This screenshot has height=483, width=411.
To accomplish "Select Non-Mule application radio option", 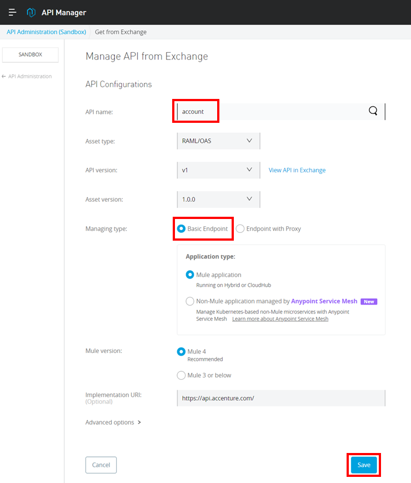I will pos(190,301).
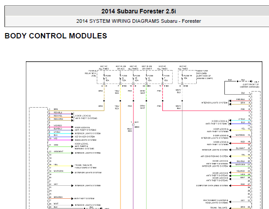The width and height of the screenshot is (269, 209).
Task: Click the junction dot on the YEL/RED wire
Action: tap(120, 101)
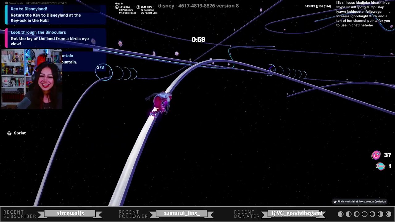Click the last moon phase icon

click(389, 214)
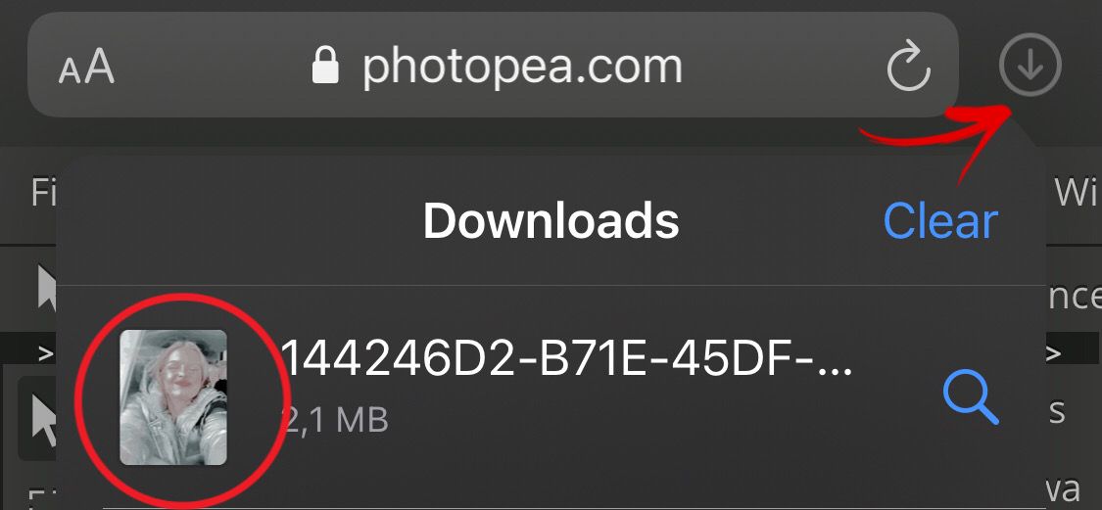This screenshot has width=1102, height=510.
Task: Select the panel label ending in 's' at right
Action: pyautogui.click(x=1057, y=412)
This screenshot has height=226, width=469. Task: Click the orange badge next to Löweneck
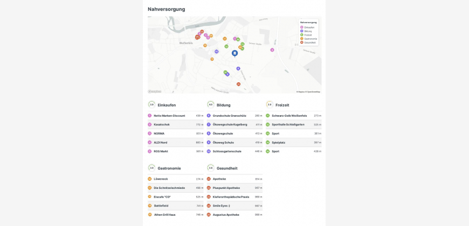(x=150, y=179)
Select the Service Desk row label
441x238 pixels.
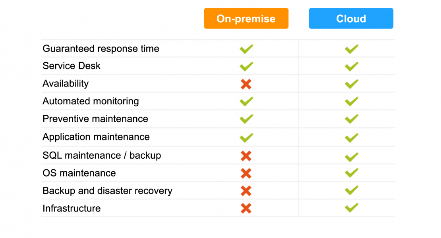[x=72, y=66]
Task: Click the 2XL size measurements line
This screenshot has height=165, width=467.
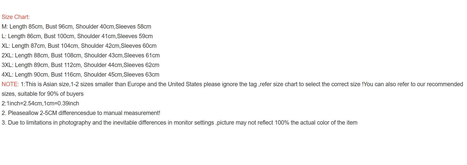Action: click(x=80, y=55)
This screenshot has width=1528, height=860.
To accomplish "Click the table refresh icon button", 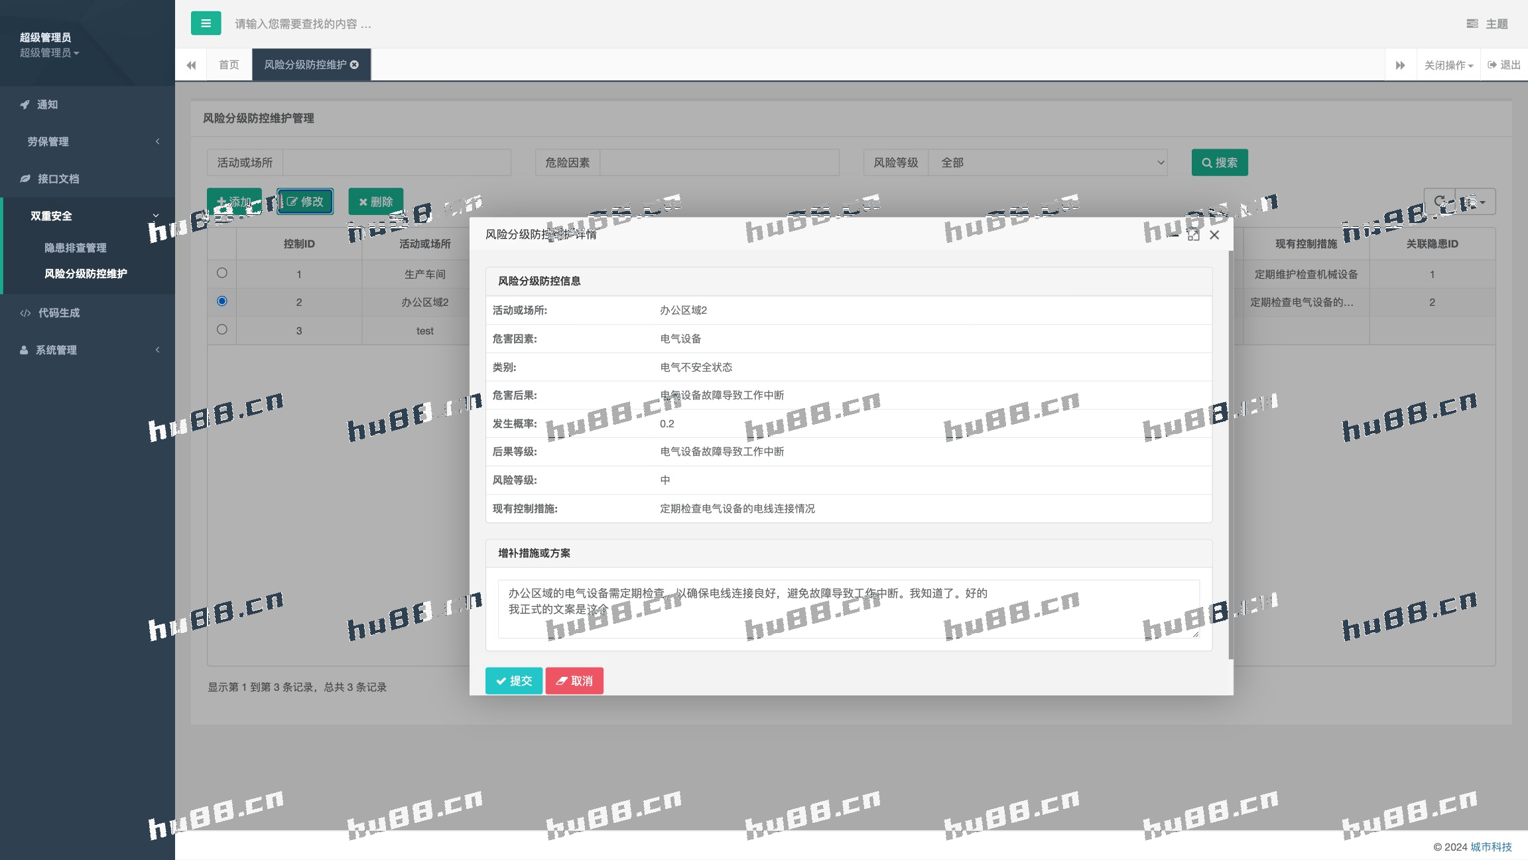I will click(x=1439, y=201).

------

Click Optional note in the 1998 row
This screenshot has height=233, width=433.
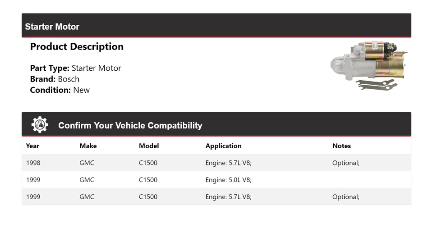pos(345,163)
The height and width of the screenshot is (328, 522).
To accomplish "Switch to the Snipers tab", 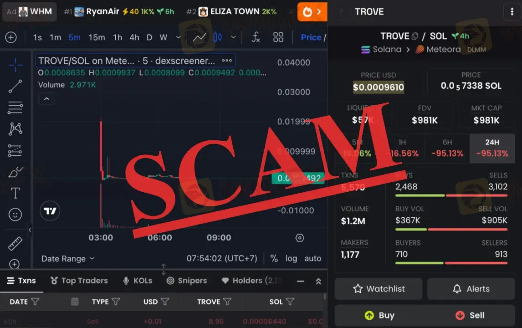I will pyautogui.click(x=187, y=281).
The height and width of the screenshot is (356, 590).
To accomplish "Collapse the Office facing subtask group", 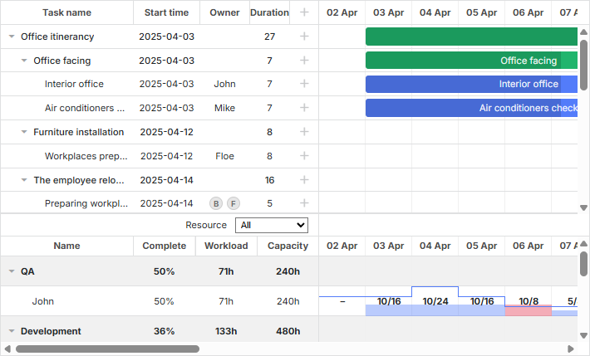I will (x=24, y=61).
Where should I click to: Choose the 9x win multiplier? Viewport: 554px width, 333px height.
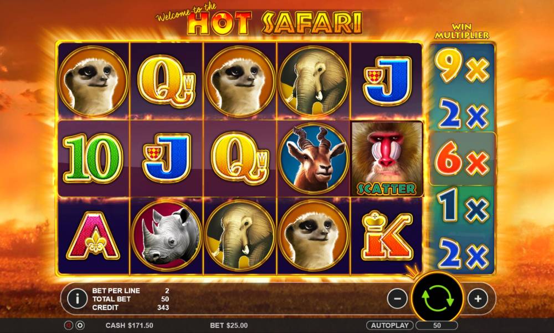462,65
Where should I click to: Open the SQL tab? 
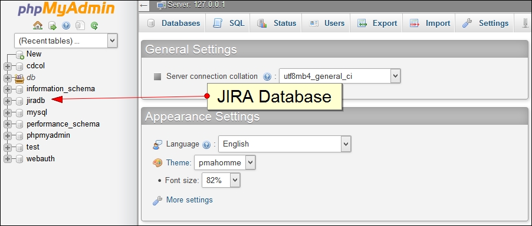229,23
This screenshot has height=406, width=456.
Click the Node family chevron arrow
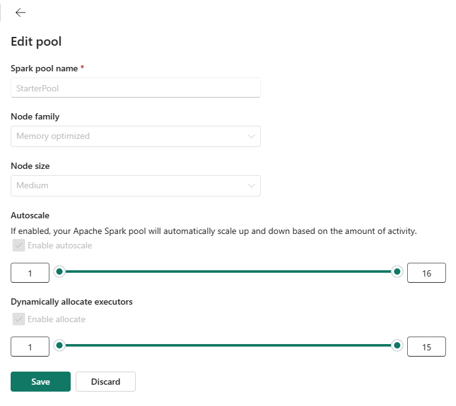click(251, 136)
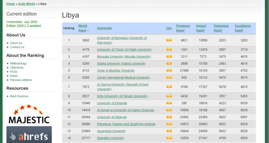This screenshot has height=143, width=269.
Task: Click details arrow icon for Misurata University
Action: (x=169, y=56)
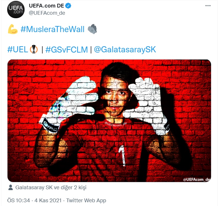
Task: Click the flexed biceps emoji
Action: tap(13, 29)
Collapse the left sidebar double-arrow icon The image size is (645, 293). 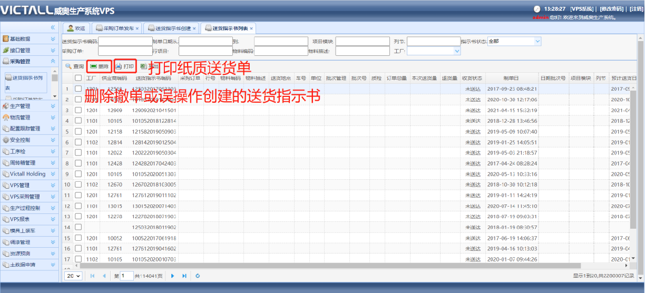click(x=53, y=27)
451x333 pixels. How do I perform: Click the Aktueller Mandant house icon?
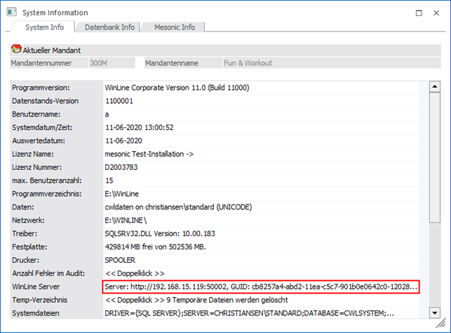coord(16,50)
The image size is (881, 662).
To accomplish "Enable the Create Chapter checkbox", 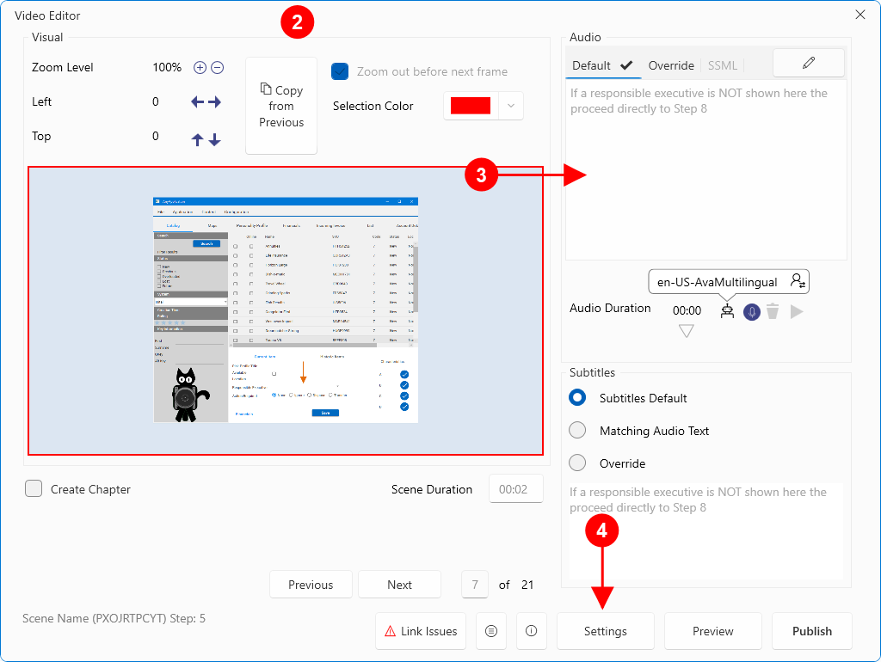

------

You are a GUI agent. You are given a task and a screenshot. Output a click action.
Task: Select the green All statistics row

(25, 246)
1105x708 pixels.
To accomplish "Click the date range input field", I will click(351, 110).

------

Requirement -
Copy exactly the lines of the listing above between the one holding "The image size is (881, 662)." and the one holding "the Create Chapter", inclusive; omit all pictures.

Task response -
The image size is (881, 662).
To accomplish "Enable the Create Chapter checkbox", 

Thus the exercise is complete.